The expected GitLab.com SLA is 99.95%. Our objective with this roadmap is to define a path to make our database ecosystem reliable and keep an SLA at least at 99.96%. To reach this goal, we are focusing on several aspects of infrastructure, that would make it possible to improve certain areas that we consider risks for our SLA.
To evolve the database ecosystem to a more reliable and stable version, we would focus on the following areas :
MTTR - Mean Time To Restore
MTTD - Mean Time to Detection
MTBF - Mean Time Between Failures
To improve our mean time to recover, we need improvements in the following areas :
Improve the reliability of our backups and reduce the restore time:
Our current backup solution is executed on the primary database. This activity adds load on the most critical component from the database ecosystem. Also, The encryption of the backup happens on the primary database. The goal is to move the backups from the primary to a secondary database reducing the impact on the main database from the cluster. Another point to consider is reducing the restore time, and have a pipeline restoring backups constantly ensuring the backup’s health. Considering a scenario of disaster and recovery, it is essential to maintain healthy and functional backups.

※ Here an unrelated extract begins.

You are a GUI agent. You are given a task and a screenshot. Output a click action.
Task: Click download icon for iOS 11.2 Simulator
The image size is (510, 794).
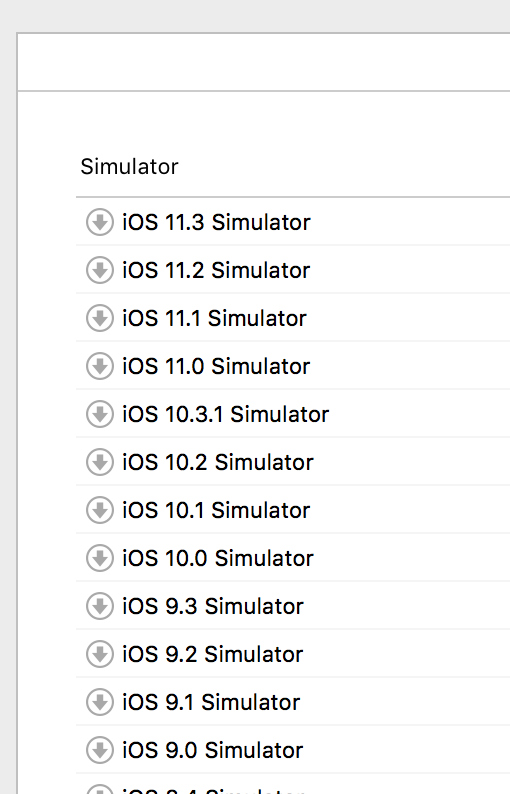[x=100, y=270]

Make our database able to scale attending a higher volume of requests:
To scale our environment, we need to shard our database. Sharding the database could split our data model between several databases. There are several approaches to execute this task, we could split our data model in a vertical or horizontal approach. With sharding, we would be able to scale the connection availability in the database ecosystem, and resources in general. We would be able to scale and do not face the hardware limits of the database cluster that we would reach in a single read-write architecture.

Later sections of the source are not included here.